What is the son to make of his father's actions? He knew his plan only had an outside chance. He knew he might not even make it into the village. And now the father has run the gauntlet for him. The father has lavished upon him a costly demonstration of love. What is his response?
The son responds with his plan.
Part I" The confession “Father, I have sinned against heaven and before you";
Part II: Acknowledgment of the consequences "I am no longer worthy to be called your son."
Part III: ???
The son doesn't get to part 3. Remember it was the son’s plan to pay back the debt he owes to his father. Why doesn’t the son carry thru on saying part 3 to his father? Some have suggested that this is because the father interrupts him and doesn’t let him finish. This is certainly one possibility.
There is another possibility that I believe is even more likely. That is that in response to the father's display of costly love, the son realizes that to suggest a plan for paying his debts would just be one more insult. There is nothing he can do to repay his father for the love and mercy he is showing here. He will not bring more shame upon the father by offering some way to make up for what he has done. He has sinned. He is no longer worthy to be called a son. There is nothing more for him to say.
The next move belongs to the father. And the father acts. He instructs a servant to bring out the best robe. The best robe in the house will be the father's robe. Presumably they are still outside the village. The father will cover his son’s dirty and rag covered body before he is seen walking thru the village. The village will see that this lost son is welcomed home.

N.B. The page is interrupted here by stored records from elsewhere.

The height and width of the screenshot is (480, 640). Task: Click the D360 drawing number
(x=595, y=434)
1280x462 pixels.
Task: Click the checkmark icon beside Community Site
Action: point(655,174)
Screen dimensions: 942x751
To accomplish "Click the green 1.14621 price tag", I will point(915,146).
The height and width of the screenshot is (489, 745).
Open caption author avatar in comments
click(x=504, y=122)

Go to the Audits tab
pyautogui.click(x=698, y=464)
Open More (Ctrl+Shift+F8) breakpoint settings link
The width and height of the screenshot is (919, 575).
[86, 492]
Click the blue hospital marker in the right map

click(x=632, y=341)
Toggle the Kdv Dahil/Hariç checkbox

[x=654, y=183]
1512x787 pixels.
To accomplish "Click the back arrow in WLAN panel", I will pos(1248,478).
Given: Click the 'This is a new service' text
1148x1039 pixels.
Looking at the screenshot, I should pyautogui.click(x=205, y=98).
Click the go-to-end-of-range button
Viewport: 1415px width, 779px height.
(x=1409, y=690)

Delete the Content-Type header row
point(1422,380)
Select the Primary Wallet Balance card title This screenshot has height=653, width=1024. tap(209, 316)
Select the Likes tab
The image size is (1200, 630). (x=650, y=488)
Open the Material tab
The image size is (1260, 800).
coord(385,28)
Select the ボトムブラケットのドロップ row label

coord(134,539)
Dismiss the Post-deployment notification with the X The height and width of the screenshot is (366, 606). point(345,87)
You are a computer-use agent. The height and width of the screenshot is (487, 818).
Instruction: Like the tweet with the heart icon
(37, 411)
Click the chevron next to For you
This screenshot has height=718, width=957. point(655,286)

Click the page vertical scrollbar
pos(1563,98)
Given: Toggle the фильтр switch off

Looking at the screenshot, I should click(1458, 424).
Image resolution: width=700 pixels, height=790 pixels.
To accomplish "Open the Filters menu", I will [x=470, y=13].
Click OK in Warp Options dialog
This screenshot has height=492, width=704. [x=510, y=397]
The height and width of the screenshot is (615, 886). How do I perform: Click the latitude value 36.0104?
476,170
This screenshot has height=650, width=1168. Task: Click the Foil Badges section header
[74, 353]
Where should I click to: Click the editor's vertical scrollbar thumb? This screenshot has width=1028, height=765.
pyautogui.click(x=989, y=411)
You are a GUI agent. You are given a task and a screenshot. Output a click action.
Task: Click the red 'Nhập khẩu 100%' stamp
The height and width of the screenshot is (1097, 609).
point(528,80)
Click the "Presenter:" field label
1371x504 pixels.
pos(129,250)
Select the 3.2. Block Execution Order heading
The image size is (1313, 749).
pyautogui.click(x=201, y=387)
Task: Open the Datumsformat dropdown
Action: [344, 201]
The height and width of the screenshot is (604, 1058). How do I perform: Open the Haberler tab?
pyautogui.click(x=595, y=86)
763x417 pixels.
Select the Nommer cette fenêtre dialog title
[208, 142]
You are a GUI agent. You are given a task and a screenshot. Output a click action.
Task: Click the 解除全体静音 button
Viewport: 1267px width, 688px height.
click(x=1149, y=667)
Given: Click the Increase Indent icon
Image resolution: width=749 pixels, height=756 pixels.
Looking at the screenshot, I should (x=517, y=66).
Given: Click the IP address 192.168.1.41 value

The son will also have a ring and sandals, both signs that he is fully accepted as the son of his father. The fatted calf - reserved only for the most important of celebrations - is to be slaughtered for the party. Such an extravagant gesture indicates that the party will be large, probably including a good portion of the village. In doing all of these things the father is not only expressing his personal joy. He is also reconciling his son to the entire family and to the entire community. For the sake of the father, all will come to celebrate at the son’s return.
So who is this father?
On Good Friday, we remember that Jesus went to the cross for us. We are accustomed to seeing him as the main character of what happened on that day. But Jesus sole purpose and mission was to reveal the Heavenly Father. It was because of the Father’s love that Jesus was sent to earth. It was because of the Father’s love that even though we, like the prodigal son, are guilty of great sin and shame, that the Father was willing to take all our sin and shame upon himself.
Jesus was showing us the compassionate, merciful, forgiving love of the Father when he went to the cross. We are familiar with the symbol of the cross. We have it in our churches, we wear it on our jewellery, we put it over graves. But to the first century Jews it was a symbol of great shame. In fact, it wasn’t used by the early church as a symbol until hundreds of years after Jesus death.
Hebrews 12:2 speaks a word about that shame.
Let us fix our eyes on Jesus, the pioneer and perfecter of faith, who for the joy set before him he endured the cross, scorning its shame, and sat down at the right hand of the throne of God.
The story of the Father and his lost son is a story of a love that is so powerful, so ready to run towards us, that it says, "I will take all the shame of this sinner upon myself. I will cover all the sin of this person with my robe - a robe of righteousness.
This is the Father whom we worship. This is the Father love, on display on a shameful cross, on display on a cross that has become our symbol of life.